В общежитии такие праздники справлять — уж очень по-холостяцки получается. А в Самарском переулке у Кости какая-то двоюродная тетка жила.
— Тетка, даже и в наш космический век, это, конечно, здорово, — сказал кто-то, — да ведь, поди, у нее скучновато будет. Мы и тут друг другу насточертели, сядем за другой стол, а рожи — те же. С каких это пор место стало красить человека? Не попахивает ли тут вульгарным материализмом? Стоит ли огород-то городить?
Костя загадочно улыбался:
— Пироги тетка печь великая мастерица, и пироги те все скрасят. Как говаривали в старое доброе время: не красна изба углами, а красна пирогами. За ними мы друг перед другом в ином свете предстанем — вот увидите…
Вечер и в самом деле вышел на славу. Теткина дочка назвала подружек, и все мы из кожи лезли, чтобы показать, какие мы учтивые, галантные и необыкновенно воспитанные кавалеры.
Меня, как самого близкого друга, Костя посадил с теткиной дочкой, и я, не отставая от других, тоже более-менее старательно ухаживал за своей дамой, а когда, уже под хмельком, танцевали, даже сказал ей, кажется, пару банальных комплиментов — что мне стоило! Я не знал: кто она и что, учится, работает? Да и зачем мне это было? Прошел день, неделя, и я забыл про нее: мало ли с кем приходится сидеть рядом за одним столом! Знал только, что зовут девушку Валей.
Я забыл, а Валя не забыла. Месяца через два она позвала нас с Костей теперь уже на свой день рождения. Только нас двоих. И когда немного выпили, спросила меня:
— А если бы не такой вот день, если бы не позвала — не пришел бы?
— Ну, а как же незваному-то идти? — отшутился я. — Ведь незваный гость, говорят…

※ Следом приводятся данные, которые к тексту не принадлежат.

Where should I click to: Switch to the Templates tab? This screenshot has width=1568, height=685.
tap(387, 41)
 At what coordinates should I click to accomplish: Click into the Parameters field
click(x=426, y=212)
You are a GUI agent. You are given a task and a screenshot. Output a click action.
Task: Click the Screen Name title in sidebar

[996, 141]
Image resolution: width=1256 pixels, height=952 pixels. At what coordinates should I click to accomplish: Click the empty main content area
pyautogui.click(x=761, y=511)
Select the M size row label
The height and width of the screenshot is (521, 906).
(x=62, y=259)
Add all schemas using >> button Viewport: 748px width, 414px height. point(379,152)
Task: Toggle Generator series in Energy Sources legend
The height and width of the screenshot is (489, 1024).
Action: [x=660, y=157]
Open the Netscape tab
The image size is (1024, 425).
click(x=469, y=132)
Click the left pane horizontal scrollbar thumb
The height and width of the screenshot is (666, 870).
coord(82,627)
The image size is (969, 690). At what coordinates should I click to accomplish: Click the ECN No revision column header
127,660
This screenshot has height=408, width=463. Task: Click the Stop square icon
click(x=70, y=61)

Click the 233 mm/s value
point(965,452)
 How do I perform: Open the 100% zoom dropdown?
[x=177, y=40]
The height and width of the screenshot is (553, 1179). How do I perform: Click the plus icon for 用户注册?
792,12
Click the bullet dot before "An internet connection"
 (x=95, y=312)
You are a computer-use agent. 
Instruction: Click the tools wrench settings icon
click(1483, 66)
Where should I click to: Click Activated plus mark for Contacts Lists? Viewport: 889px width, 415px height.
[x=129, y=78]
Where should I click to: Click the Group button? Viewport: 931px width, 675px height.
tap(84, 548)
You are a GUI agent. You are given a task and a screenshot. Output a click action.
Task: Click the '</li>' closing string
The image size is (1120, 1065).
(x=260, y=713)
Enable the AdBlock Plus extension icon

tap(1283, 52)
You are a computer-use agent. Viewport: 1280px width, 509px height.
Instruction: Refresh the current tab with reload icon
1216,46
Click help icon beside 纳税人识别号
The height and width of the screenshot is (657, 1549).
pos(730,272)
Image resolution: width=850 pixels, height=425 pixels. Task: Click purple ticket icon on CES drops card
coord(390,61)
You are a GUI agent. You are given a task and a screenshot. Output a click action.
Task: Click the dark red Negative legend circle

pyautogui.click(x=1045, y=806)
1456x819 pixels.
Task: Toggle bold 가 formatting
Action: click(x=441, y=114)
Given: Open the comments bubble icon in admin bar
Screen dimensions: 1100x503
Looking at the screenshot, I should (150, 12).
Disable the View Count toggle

А про себя подумал: ну нет, сюда я больше не ходок!
Валя же, должно быть, пождала-пождала, потом сама к нам в общежитие заявилась.
Пришла-то она, конечно, к Косте. Но будь Валя хотя бы чуть поскрытней, похитрей, что ли! А то разговаривает с Костей, а сама глядит в мою сторону, скажу я слово, она краснеет.
Костя валялся на кровати и то ли с целью, то ли без всякого умысла сказал мне, когда Валя засобиралась уходить:
— Обуваться неохота, проводил бы ее до трамвая.
Что мне оставалось делать?! Не будешь же в препирательства вступать или, того хуже, отказываться.
Провожание это создало отношения какого-то интима, и я себя потом не раз ругал за то, что согласился.
Валя стала приходить все чаще и чаще. Поначалу у нее отыскивалось сто причин, и она их каждый раз добросовестно выкладывала, чтобы кто-то коим грехом не подумал, что она пришла просто так. Но чем дальше, тем меньше заботилась о предлогах, и когда не заставала Костю, то не только не уходила, а с плохо скрываемой радостью присаживалась ко мне, спросив, конечно, для порядка, не мешает ли заниматься.
Мне ничего не оставалось, как откладывать книги и вести с ней, что называется, светский разговор: как дела, как здоровье мамы, почему не слышно Робертино Лоретти и почему молодежь в последнее время потеряла всякий интерес к некоторым, очень известным в прошлом году, молодым писателям. Но однажды — кажется, надвигались зачеты — я не выдержал и на обычный вопрос Вали довольно недвусмысленно ответил, что да, мешает и хорошо будет, если уйдет. Но она и на этот раз не обиделась, а только виновато так — до сих пор помню этот смятенный, щемящий взгляд! — посмотрела на меня и тихонько ушла.